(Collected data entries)
◇ ◇ ◇
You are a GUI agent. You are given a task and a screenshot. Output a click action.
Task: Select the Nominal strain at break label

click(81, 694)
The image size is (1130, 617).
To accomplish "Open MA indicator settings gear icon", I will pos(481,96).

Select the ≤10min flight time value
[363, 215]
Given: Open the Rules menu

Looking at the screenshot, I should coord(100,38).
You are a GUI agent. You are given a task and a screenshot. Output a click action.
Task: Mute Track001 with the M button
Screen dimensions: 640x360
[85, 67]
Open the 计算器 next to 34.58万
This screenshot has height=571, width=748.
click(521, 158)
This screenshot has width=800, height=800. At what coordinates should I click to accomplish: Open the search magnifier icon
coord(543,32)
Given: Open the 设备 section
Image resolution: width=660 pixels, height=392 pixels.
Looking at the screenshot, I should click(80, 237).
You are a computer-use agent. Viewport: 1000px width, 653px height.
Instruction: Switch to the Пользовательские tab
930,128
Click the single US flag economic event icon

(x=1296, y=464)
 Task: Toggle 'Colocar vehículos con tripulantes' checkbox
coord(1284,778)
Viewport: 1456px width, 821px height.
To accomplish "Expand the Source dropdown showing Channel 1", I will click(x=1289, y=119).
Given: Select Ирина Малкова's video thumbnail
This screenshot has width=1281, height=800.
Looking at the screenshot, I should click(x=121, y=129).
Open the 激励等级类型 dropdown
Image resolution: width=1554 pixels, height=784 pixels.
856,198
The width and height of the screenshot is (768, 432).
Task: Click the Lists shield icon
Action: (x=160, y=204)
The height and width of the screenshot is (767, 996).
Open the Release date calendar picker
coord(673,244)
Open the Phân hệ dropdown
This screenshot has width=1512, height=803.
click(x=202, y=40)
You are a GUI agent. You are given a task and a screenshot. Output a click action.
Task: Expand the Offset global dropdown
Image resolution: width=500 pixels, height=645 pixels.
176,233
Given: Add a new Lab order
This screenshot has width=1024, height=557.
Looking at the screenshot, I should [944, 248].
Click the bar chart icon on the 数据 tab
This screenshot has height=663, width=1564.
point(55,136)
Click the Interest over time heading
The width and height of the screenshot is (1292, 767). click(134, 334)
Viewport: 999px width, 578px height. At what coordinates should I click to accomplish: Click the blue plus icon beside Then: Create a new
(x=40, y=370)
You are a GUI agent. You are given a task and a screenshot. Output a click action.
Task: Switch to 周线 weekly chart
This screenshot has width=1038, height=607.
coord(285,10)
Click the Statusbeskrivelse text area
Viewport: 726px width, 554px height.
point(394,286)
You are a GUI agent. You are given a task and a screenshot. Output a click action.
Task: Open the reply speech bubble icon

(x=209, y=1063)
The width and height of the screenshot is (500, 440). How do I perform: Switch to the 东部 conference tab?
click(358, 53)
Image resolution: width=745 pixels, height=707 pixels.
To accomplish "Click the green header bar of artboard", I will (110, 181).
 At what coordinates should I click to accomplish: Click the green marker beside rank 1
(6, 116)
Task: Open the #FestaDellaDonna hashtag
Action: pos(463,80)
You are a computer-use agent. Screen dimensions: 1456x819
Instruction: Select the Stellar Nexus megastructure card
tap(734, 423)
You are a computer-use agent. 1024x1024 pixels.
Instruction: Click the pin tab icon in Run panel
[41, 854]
◇ ◇ ◇
Each entry should be retyped exactly as given.

You are a GUI agent. You are given a task and a screenshot. Output a click action.
Task: Select the Nominal strain at break label

click(81, 694)
The image size is (1130, 617).
To accomplish "Open MA indicator settings gear icon", I will pos(481,96).

Select the ≤10min flight time value
[363, 215]
Given: Open the Rules menu

Looking at the screenshot, I should coord(100,38).
You are a GUI agent. You are given a task and a screenshot. Output a click action.
Task: Mute Track001 with the M button
Screen dimensions: 640x360
[85, 67]
Open the 计算器 next to 34.58万
This screenshot has height=571, width=748.
click(521, 158)
This screenshot has width=800, height=800. At what coordinates should I click to accomplish: Open the search magnifier icon
coord(543,32)
Given: Open the 设备 section
Image resolution: width=660 pixels, height=392 pixels.
Looking at the screenshot, I should click(80, 237).
You are a computer-use agent. Viewport: 1000px width, 653px height.
Instruction: Switch to the Пользовательские tab
930,128
Click the single US flag economic event icon

(x=1296, y=464)
 Task: Toggle 'Colocar vehículos con tripulantes' checkbox
coord(1284,778)
Viewport: 1456px width, 821px height.
To accomplish "Expand the Source dropdown showing Channel 1", I will click(x=1289, y=119).
Given: Select Ирина Малкова's video thumbnail
This screenshot has width=1281, height=800.
Looking at the screenshot, I should click(x=121, y=129).
Open the 激励等级类型 dropdown
Image resolution: width=1554 pixels, height=784 pixels.
856,198
The width and height of the screenshot is (768, 432).
Task: Click the Lists shield icon
Action: (x=160, y=204)
The height and width of the screenshot is (767, 996).
Open the Release date calendar picker
coord(673,244)
Open the Phân hệ dropdown
This screenshot has width=1512, height=803.
click(x=202, y=40)
You are a GUI agent. You are given a task and a screenshot. Output a click action.
Task: Expand the Offset global dropdown
Image resolution: width=500 pixels, height=645 pixels.
176,233
Given: Add a new Lab order
This screenshot has width=1024, height=557.
Looking at the screenshot, I should [944, 248].
Click the bar chart icon on the 数据 tab
This screenshot has height=663, width=1564.
point(55,136)
Click the Interest over time heading
The width and height of the screenshot is (1292, 767). click(134, 334)
Viewport: 999px width, 578px height. At what coordinates should I click to accomplish: Click the blue plus icon beside Then: Create a new
(x=40, y=370)
You are a GUI agent. You are given a task and a screenshot. Output a click action.
Task: Switch to 周线 weekly chart
This screenshot has width=1038, height=607.
coord(285,10)
Click the Statusbeskrivelse text area
Viewport: 726px width, 554px height.
point(394,286)
You are a GUI agent. You are given a task and a screenshot. Output a click action.
Task: Open the reply speech bubble icon

(x=209, y=1063)
The width and height of the screenshot is (500, 440). How do I perform: Switch to the 东部 conference tab?
click(358, 53)
Image resolution: width=745 pixels, height=707 pixels.
To accomplish "Click the green header bar of artboard", I will (110, 181).
 At what coordinates should I click to accomplish: Click the green marker beside rank 1
(6, 116)
Task: Open the #FestaDellaDonna hashtag
Action: pos(463,80)
You are a computer-use agent. Screen dimensions: 1456x819
Instruction: Select the Stellar Nexus megastructure card
tap(734, 423)
You are a computer-use agent. 1024x1024 pixels.
Instruction: Click the pin tab icon in Run panel
[41, 854]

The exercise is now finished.